My Ubuntu 11.04 server on the internet has some strange behavior since a few days. It runs perfectly fine with some Java web applications. Then, suddenly it does not accept connections anymore. When I try to ssh or to http-connect my server I get no response, until I get timeout. But ping works perfectly. nmap also works:
Starting Nmap 5.21 ( http://nmap.org ) at 2011-08-29 10:52 CEST
Nmap scan report for ...
Host is up (0.020s latency).
Not shown: 994 closed ports
PORT STATE SERVICE
22/tcp open ssh
25/tcp open smtp
53/tcp open domain
443/tcp open https
3000/tcp open ppp
3128/tcp open squid-http
After reboot, everything works again for some hours.
What could this be? Or how to analyse this problem?
This really does look like you are running out of memory, with no swap on the system. If a linux system runs out of memory, it cannot accept TCP connections anymore because the connection needs memory to be established. ICMP might not need anything since there is not state to maintain.

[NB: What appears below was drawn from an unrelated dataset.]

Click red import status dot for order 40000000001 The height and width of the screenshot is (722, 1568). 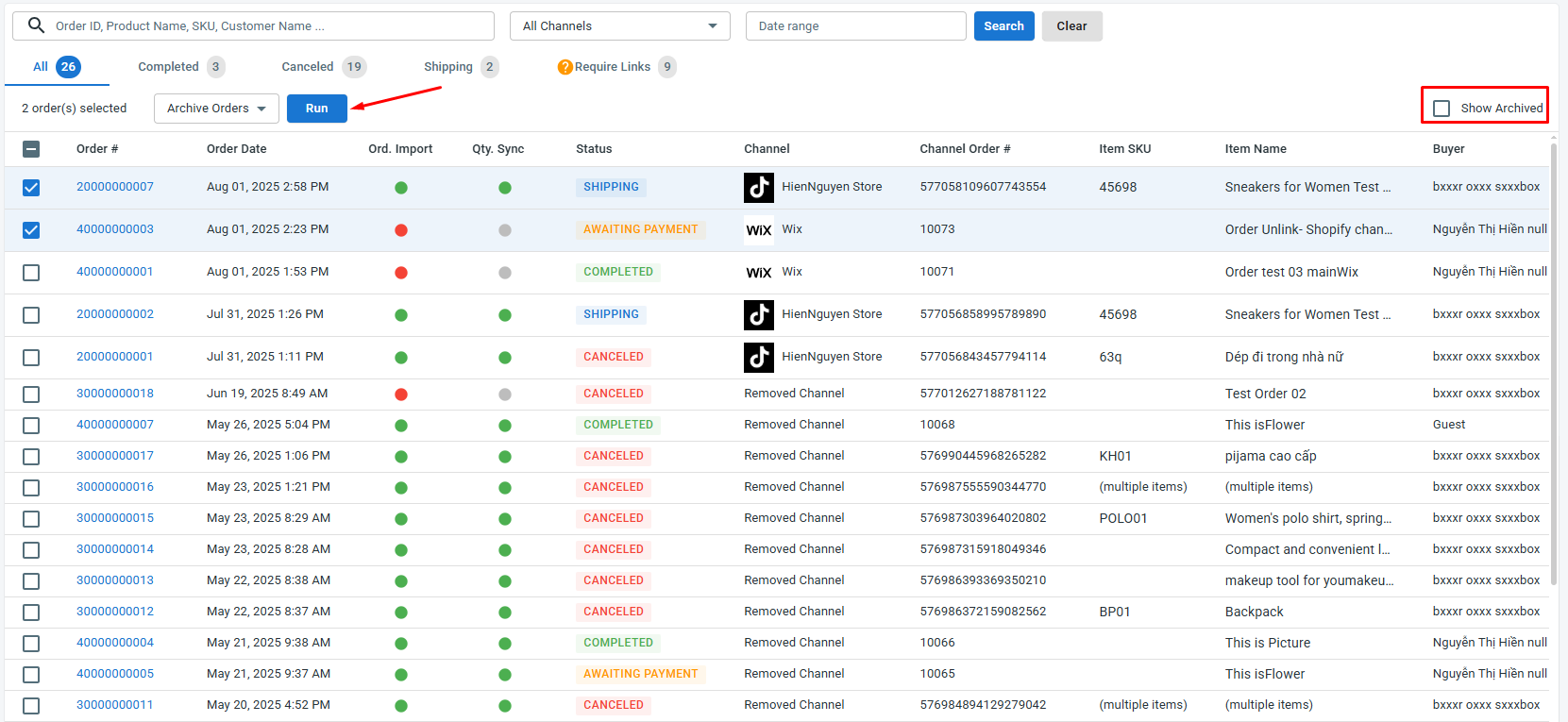point(401,273)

Check your memory settings everywhere, and make sure you do not allocate more than 70% of the total memory to the JVM (-Xms and -Xmx options).
Activate a swap if not yet done, you can create a basic swap file somewhere on the disk:
If after that your system hangs again, it's time for some low level monitoring.

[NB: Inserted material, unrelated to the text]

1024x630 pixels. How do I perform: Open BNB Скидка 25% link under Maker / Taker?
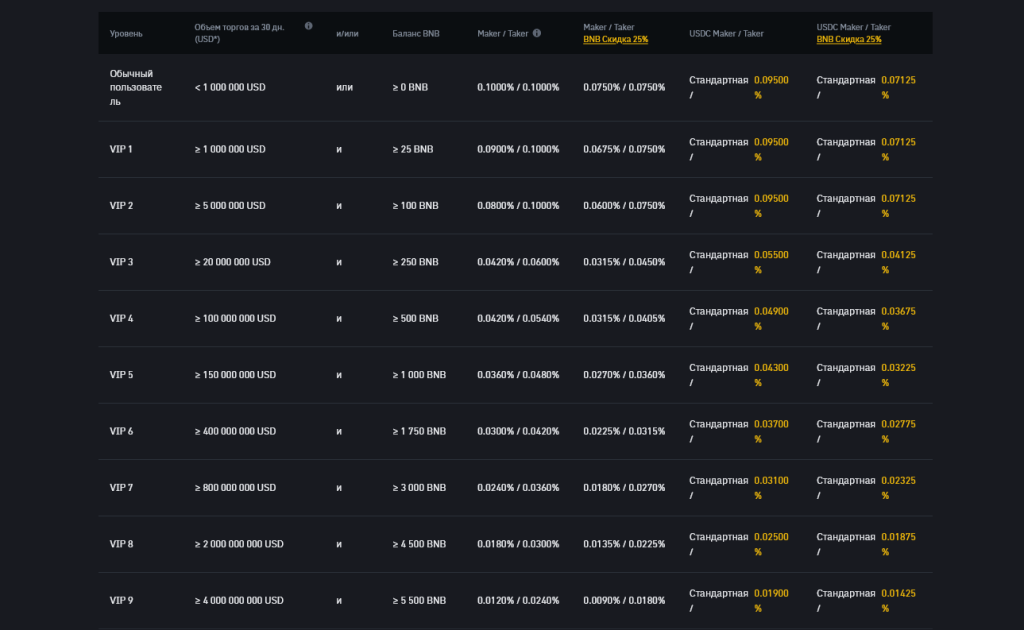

You should look at your Fail2ban service, I've face the same problem with a hosted linux box, and that came from the fail2ban pre-installed config file.
Or, it could be a DoS as said mailq.
-Xmx (max heap size) is not all memory allocated for the jvm, another sizable amount is allocated for PermSize (-XX:MaxPermSize) and some more for internal usage. Use top or ps to find out how much your jvm is using and leave room for os+buffers (1Gb plus 150k per concurrent connection is a good start).